[Collected data entries]
Segment Open
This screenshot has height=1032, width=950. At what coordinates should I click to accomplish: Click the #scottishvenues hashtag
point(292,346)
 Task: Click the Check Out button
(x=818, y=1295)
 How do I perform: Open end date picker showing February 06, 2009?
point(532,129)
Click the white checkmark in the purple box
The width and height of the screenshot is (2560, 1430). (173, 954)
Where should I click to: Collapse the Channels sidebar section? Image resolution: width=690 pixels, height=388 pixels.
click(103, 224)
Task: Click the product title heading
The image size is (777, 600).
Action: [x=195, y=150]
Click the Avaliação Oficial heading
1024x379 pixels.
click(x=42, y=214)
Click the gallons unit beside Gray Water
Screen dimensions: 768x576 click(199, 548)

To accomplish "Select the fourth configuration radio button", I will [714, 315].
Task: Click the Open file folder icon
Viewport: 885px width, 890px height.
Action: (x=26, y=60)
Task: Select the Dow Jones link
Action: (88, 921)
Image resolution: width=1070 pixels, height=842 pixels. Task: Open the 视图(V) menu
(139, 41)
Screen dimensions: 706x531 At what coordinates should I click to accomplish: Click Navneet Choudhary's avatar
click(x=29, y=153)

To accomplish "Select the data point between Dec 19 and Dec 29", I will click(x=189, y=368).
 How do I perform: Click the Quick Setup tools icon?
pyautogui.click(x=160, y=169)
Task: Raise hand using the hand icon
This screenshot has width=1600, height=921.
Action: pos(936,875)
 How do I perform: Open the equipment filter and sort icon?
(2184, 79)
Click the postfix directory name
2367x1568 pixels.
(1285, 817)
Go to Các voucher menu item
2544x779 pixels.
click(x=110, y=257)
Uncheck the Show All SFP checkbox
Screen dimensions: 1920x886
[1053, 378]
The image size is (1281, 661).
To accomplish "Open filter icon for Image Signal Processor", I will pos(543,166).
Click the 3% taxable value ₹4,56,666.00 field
Segment Closed
**Exercise brief**
Reproduce exactly the line that holds "How do I perform: Click", then every line after it, ending with the final line of the records above.

**Written solution**
 How do I perform: Click the Quick Setup tools icon?
pyautogui.click(x=160, y=169)
Task: Raise hand using the hand icon
This screenshot has width=1600, height=921.
Action: pos(936,875)
 How do I perform: Open the equipment filter and sort icon?
(2184, 79)
Click the postfix directory name
2367x1568 pixels.
(1285, 817)
Go to Các voucher menu item
2544x779 pixels.
click(x=110, y=257)
Uncheck the Show All SFP checkbox
Screen dimensions: 1920x886
[1053, 378]
The image size is (1281, 661).
To accomplish "Open filter icon for Image Signal Processor", I will pos(543,166).
Click the 3% taxable value ₹4,56,666.00 field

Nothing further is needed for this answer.